従業員数50~299人の企業への週52時間制の適用延期および外国人材の導入計画を発表

(韓国)

ソウル発

2019年12月27日

韓国政府は12月11日、関係省庁合同で「従業員数50~299人の企業への週52時間制普及のための補完対策」を発表した。それによると、2020年1月から施行予定だった従業員数50~299人の企業に対する週52時間制の適用に関し、準備期間の不足などを理由に1年間の啓発期間を設けることとした。また啓発期間中に、人材採用や費用面での政府支援を強化していくと表明した。さらに、特別時間外労働を認める事由である「特別な事情」の要件を、企業の規模を問わずに拡大することとした。「特別な事情」には、通常と異なる業務量の大幅な増加により、短期間で処理しなければ事業運営に重大な支障や損害がもたらされる場合や、国家競争力の強化や国民経済の発展のために必要と認められる研究開発などが含まれる。

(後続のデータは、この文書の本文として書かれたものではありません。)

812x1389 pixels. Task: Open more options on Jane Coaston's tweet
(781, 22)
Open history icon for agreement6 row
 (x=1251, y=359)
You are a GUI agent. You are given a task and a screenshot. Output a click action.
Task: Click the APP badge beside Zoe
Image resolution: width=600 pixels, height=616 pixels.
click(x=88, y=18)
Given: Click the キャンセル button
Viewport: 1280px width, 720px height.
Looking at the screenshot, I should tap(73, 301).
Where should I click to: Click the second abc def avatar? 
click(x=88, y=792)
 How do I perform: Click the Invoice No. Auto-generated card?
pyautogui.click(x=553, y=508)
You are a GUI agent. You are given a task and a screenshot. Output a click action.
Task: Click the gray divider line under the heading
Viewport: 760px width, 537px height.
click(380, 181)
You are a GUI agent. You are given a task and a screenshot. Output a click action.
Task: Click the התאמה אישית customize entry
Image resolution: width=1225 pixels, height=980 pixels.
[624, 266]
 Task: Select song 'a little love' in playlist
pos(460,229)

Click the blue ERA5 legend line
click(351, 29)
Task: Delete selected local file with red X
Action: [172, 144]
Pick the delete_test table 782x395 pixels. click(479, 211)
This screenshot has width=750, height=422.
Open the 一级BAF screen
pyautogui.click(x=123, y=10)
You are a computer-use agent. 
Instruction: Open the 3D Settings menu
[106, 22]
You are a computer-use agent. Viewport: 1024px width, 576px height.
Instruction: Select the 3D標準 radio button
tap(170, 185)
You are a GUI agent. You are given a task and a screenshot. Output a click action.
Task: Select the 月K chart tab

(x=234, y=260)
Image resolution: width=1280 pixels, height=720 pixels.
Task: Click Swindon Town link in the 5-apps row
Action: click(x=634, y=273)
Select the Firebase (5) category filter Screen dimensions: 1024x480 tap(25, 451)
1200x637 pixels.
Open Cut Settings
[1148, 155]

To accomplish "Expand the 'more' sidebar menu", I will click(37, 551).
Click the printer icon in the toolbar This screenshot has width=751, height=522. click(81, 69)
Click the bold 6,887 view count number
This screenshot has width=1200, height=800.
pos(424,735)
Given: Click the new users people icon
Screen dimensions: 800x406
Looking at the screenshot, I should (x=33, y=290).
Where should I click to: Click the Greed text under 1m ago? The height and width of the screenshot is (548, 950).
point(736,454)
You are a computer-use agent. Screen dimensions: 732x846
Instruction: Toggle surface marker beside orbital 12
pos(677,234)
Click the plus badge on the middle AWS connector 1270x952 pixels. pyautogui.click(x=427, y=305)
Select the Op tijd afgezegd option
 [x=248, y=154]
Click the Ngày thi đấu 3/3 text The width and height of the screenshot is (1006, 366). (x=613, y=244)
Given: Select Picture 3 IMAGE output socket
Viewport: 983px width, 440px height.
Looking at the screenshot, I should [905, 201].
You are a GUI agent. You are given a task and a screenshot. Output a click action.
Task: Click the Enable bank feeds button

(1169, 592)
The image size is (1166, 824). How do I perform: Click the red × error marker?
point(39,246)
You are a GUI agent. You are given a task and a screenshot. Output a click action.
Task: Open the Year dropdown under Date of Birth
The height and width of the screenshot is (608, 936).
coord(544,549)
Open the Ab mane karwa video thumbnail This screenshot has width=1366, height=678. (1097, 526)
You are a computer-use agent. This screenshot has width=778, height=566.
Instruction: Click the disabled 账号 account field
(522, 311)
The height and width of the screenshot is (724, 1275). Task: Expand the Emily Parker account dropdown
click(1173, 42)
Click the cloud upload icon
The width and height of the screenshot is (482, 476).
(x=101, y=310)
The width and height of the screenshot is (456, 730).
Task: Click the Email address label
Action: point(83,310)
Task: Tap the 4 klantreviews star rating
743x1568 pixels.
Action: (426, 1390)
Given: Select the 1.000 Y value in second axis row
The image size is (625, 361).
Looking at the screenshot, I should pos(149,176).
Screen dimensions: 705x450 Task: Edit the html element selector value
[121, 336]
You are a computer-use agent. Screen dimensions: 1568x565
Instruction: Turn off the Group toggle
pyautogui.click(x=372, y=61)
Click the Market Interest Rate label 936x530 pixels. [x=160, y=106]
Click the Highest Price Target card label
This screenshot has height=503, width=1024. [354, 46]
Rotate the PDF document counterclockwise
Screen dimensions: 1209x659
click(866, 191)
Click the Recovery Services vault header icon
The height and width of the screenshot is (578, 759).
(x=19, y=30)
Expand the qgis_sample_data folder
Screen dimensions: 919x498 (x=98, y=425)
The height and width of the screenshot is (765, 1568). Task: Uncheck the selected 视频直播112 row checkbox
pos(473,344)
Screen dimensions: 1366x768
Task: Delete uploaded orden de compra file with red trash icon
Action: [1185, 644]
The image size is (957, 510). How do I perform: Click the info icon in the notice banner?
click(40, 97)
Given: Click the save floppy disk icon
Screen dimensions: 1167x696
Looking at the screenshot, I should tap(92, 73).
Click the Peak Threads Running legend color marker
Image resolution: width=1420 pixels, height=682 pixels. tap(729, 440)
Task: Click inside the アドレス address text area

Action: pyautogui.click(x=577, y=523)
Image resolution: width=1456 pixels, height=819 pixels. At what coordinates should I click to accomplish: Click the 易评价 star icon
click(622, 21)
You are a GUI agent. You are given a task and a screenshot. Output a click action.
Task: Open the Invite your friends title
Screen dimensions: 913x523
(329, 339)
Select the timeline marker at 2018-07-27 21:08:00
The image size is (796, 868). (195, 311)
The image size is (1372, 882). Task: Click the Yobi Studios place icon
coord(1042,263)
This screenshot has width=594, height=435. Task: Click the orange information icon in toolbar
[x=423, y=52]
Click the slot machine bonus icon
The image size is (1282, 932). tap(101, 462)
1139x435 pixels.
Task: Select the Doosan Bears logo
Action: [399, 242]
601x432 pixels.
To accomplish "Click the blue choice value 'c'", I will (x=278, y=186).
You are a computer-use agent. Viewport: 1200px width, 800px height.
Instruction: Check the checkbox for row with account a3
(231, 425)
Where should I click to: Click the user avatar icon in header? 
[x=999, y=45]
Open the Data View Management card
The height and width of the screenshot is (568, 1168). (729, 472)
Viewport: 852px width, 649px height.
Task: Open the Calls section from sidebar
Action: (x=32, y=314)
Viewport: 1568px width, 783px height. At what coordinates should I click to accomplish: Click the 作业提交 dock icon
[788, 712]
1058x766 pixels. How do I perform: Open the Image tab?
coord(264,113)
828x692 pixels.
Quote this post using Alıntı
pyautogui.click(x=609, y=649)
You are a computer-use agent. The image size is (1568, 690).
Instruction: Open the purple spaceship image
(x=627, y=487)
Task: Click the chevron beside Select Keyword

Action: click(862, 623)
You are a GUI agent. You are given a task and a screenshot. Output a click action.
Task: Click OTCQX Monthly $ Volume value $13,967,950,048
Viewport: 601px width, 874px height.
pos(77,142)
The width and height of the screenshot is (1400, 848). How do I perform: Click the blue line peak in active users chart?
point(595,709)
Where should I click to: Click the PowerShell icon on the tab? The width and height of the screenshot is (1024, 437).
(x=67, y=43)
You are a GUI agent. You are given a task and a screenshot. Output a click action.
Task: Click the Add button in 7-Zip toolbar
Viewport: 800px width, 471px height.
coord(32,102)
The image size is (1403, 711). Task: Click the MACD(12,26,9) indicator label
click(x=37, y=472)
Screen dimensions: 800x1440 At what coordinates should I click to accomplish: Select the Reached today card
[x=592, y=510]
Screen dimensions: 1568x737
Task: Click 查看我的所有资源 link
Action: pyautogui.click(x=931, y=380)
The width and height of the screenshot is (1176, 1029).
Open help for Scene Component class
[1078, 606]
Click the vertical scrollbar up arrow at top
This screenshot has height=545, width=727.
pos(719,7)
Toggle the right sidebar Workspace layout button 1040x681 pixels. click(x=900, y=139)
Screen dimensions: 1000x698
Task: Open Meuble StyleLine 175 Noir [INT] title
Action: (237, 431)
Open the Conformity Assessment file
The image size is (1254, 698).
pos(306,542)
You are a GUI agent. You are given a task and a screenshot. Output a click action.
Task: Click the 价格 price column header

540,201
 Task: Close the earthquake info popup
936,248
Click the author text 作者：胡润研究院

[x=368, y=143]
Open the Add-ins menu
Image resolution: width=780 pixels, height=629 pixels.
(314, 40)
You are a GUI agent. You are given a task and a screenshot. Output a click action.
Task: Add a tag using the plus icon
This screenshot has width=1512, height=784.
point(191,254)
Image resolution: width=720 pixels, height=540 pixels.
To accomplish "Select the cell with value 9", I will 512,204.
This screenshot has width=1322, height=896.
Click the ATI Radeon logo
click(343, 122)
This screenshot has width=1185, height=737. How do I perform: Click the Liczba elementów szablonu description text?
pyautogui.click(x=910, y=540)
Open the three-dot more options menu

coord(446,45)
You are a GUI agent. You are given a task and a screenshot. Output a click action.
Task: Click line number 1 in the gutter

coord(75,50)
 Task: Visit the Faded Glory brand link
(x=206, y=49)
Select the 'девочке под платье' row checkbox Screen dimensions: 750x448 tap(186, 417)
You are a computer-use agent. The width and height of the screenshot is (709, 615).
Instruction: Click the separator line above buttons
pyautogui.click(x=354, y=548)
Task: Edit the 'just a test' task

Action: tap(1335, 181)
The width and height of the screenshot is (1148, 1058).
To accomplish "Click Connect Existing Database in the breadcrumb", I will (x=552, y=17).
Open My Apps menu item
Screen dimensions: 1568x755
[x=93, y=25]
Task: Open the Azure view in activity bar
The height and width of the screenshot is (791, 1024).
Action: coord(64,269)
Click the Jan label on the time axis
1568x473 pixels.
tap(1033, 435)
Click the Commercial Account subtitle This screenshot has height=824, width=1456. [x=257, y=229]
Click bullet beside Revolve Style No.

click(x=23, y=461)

12月18日には第27次外国人材政策委員会を開催し、「2020年外国人材導入・運用計画」を議決したと発表した。それによると、2020年の雇用許可制による外国人材(E-9)の規模は、2020年の経済・雇用の展望や週52時間制を考慮し、5万6,000人となった。業種別にみると、2019年の申請数で割り当てを超過した漁業が、2019年より500人増の3,000人となった(表1、2参照)。

表1 2020年の外国人材導入規模
表2 韓国の外国人材の導入規模

また、週52時間制の普及支援策の一環として、外国人の雇用限度枠を引き上げることとした。例えば、週52時間制の導入に当たり、増員を要するものの韓国人の採用が困難な場合、労働時間短縮計画の提出を前提として、外国人の総雇用限度を20%引き上げることができる(注1)。加えて従業員5~49人の企業の場合には、韓国人の雇用人数と関係なく(注2)、年間の雇用限度を2020年に限り30%引き上げることができる。勤務態度などに問題のない労働者として再入国を申請した移住労働者の場合、対象業種をE-9が許容される5つのサービス業種(注3)に拡大し、再入国制限期間を現行の3カ月から1カ月に短縮する。

一方で、不法滞在者の急増による韓国人の雇用浸食問題に対応するため、政府レベルで不法滞在者の取り締まり、不法雇用および不法滞在の予防・管理を強化していくことを表明した。その例として、建設業は外国人滞留資格情報を含んだ電子カード(注4)の発給を公共建設現場全体に広げ、労使政の議論を通じ、外国人材割当方式の合理的な改善案を用意すると発表した。

(注1)従業員数5~299人の製造業の場合。

(注2)通常、外国人の総雇用限度は、業種や韓国人の雇用人数に応じて決定される。

(注3)現在、100人未満の製造業、農畜産業、漁業のみが対象だが、(1)冷蔵・冷凍倉庫業、(2)建設廃棄物処理業、(3)再生用材料収集および販売業、(4)書籍・雑誌およびその他印刷物出版業、(5)音楽およびその他オーディオ物出版業が追加される予定。

(注4)「建設勤労者法」の改正(2019年11月)に伴い、2020年11月から公共部門の適用が義務化。